И все же Лобачевский итогом своей жизни был недоволен, буквально перед смертью он произнес горькие слова: “И человек родился, чтобы умереть”.
Дело в том, что он был человеком идеи, причем идеи настолько узко-профессиональной и революционной, что даже коллеги-математики ее не понимали. Николай Иванович думал, что не поймут никогда – отсюда и трагизм его предсмертной фразы. Лобачевский ошибся: его научное открытие и научный подвиг все же были по достоинству оценены, правда, после его кончины.

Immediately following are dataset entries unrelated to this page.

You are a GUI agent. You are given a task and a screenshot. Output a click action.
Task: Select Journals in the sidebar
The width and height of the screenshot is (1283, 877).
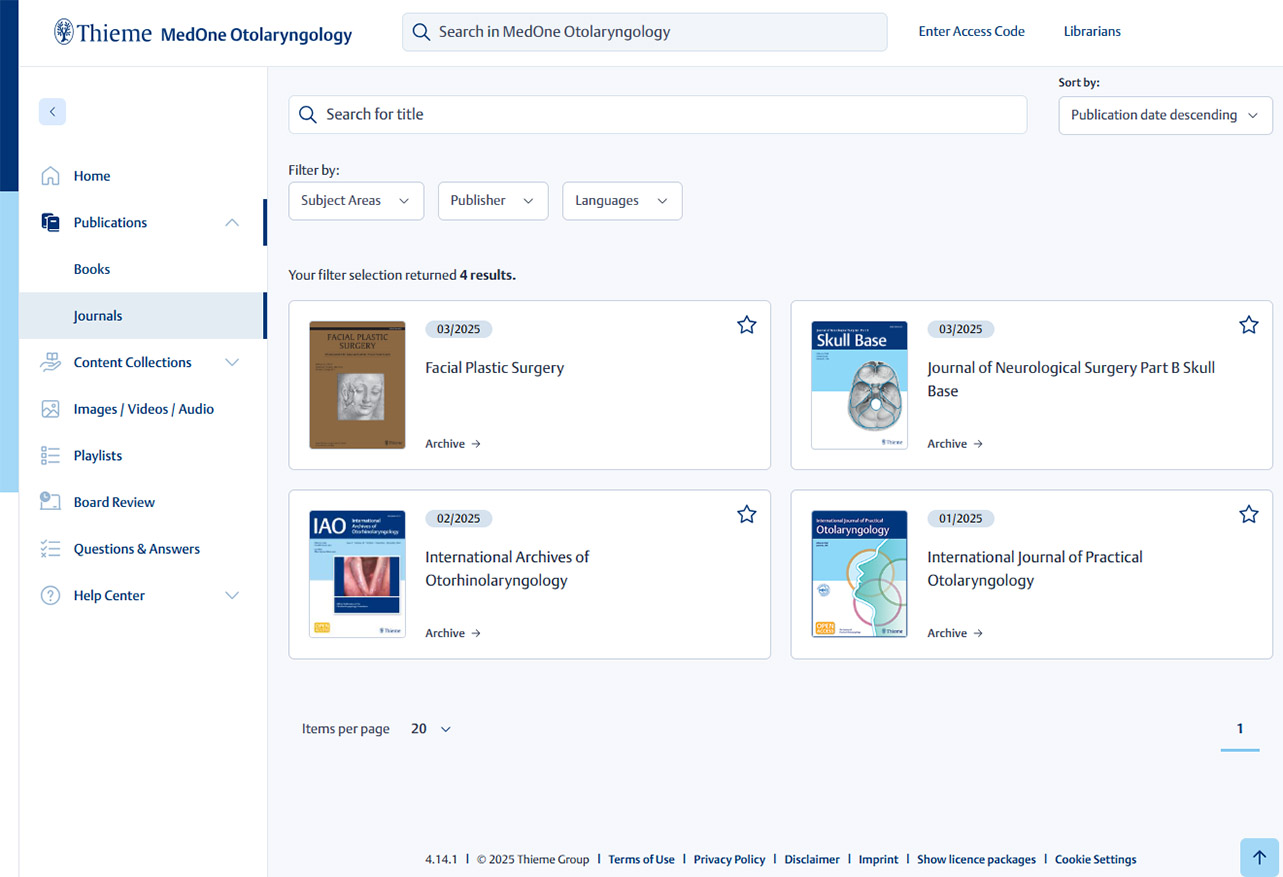coord(98,316)
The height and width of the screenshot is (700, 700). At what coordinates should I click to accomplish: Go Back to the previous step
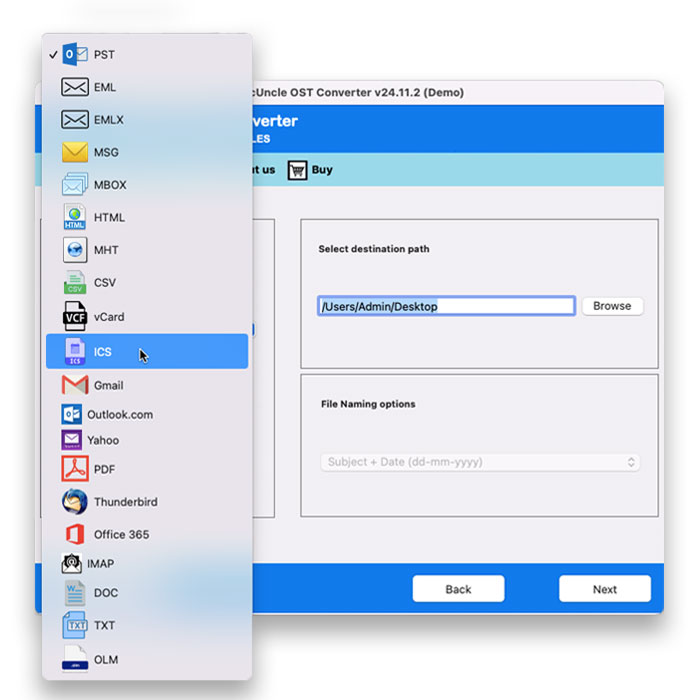pyautogui.click(x=458, y=589)
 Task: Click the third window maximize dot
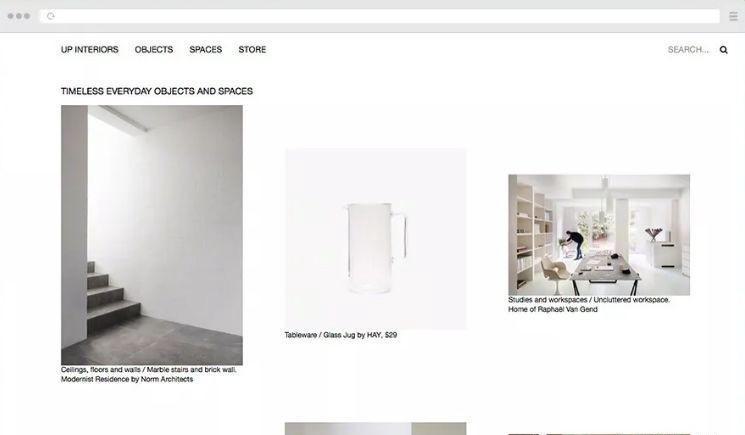(27, 16)
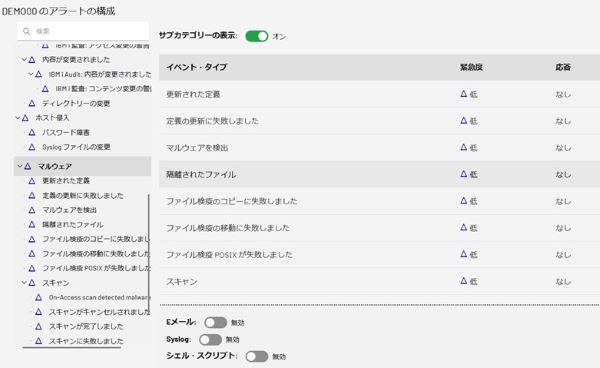Select マルウェアを検出 in the tree

pyautogui.click(x=69, y=210)
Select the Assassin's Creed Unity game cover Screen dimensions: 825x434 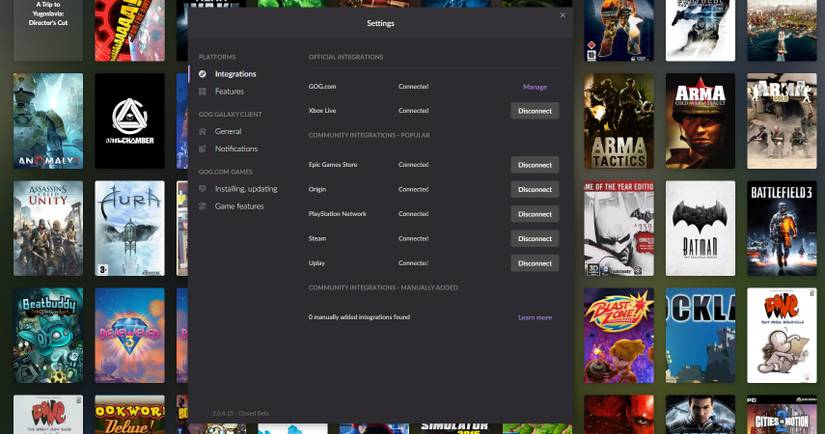click(48, 228)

Люди со времен Евклида привыкли думать, что две параллельные прямые никогда не сходятся и что сумма углов треугольника равна 180 градусам. Многие, ограничившие свое образование школьным курсом математики, продолжают думать так и поныне. Лобачевский дерзнул совершить переворот в точных науках, для чего ему пришлось создать новую геометрию. Нужны были большая смелость мысли и огромная фантазия, чтобы допустить ранее недопускаемое: при определенных условиях две прямые все же сходятся. Через 100 лет другой ученый – Альберт Эйнштейн, основываясь на работах Николая Лобачевского, создал теорию относительности, подтвердившую искривленность нашего пространства. Представления казанского математика более точно отражали реальное устройство окружающей нас Вселенной, чем геометрия Евклида, на фундаменте которой покоились тогда все точные науки.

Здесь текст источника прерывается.